One of these terms is malakoi, “soft” – perhaps, morally soft. The other, arsenokoitai, is unknown before Paul’s use of it here – in a list. Even if it was not in a list – which always confounds analysis of a singularly occurring word – an evangelical textual scholar cautions: With “such a rare word, you can count on no end to the speculation, [even if it’s] based on thin air.” (Daniel Wallace)

Arsenokoitai links terms for “male” and “bed”. But, does a lexical hook-up indicate a sexual hook-up? Meaning is determined by common usage, not by components. Should folks 2,000 years from now think that our “wise-guys” were distinguished men of eminent wisdom and our “lady killers” murdered women? The King James Bible uses “effeminate” here, but in the 1600s, what they called the “effeminate”, we call “lady killers”. And, here at APA, we’re having a symposium. But, where’s the booze? A symposium in the ancient world was a drinking party – sym (together), pinein (to drink).

Clement of Alexandria, a near contemporary of Paul, knew of Paul’s use of arsenokoitai. Yet Clement never used this term in his own discussion of same-sex acts. He used many other terms for such. And another 2nd century writer put the arsenokoitai among economic sinners, not sexual sinners.

In a debate back in the 1970s, I was arguing that the arsenokoitai were not gays. My opponent interrupted: “What’s that word?” “Arsenokoitai”, said I. He shot back: “Of course it’s about the homosexuals – arse, arse, they put the penis in the arse!” He was conflating ancient Greek with a British vulgarism. I told him he was etymologically incorrect. And besides, I said, they don’t all “put the penis in the arse” – especially, the lesbians!
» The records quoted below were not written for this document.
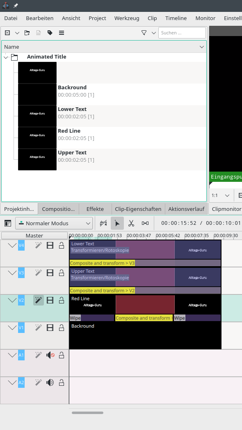
Task: Select the razor scissors tool
Action: [131, 223]
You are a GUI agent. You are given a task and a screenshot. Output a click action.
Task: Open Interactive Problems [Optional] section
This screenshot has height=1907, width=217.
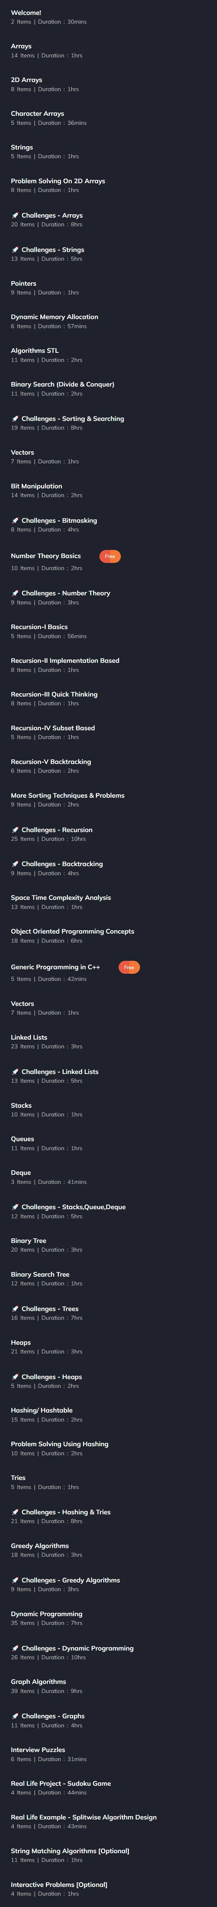coord(108,1889)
The New Testament’s only other allegedly “antigay” text is Paul’s polemic against Gentile idolatry, Romans 1:26f, of which an evangelical exegete states, “There can be little doubt but that Paul is referring to the practice of ritual prostitution [noting that Paul] “was writing from Corinth where more than a thousand [such] sacred prostitutes were [attached to] one large temple.” (Leon Morris) This is also the only so-called lesbian text in the Bible, though in the first 400 years CE it was interpreted by church fathers as referring to anal penetration of Gentile women to avoid procreation.

As I’ve said, early Christians did not confront gay issues as we know them today. But, as Jews and former pagans, they did face other big challenges going back for centuries – Sabbath laws, circumcision requirements, purity codes, meat that had been offered to idols – and coping with this strange new experience of Jewish-Gentile fellowship.

How did they accommodate each other’s conflicted conscience? They prioritized what was most important to them all and minimized the more minor matters.

Paul identified with the more liberated, but insisted that those who did not feel free to engage in what they believed to be wrong, be supported in their abstaining. He knew, as we do, that, to violate conscience is not a good idea. So, for the good of all, he wrote: “Let each be fully convinced in his or her own mind.” (Romans 14) He urged the more mature to be patient with the less mature, while strengthening the less mature toward a fuller, more flourishing, faith.

Perhaps here, Paul and the APA are sufficiently in sync to suggest a client-centered approach with clients conflicted over same-sex attraction, so that they might learn, at their own pace, emotionally and spiritually, to see their way clear toward a more integrated life – one that’s all of a piece and not all in pieces.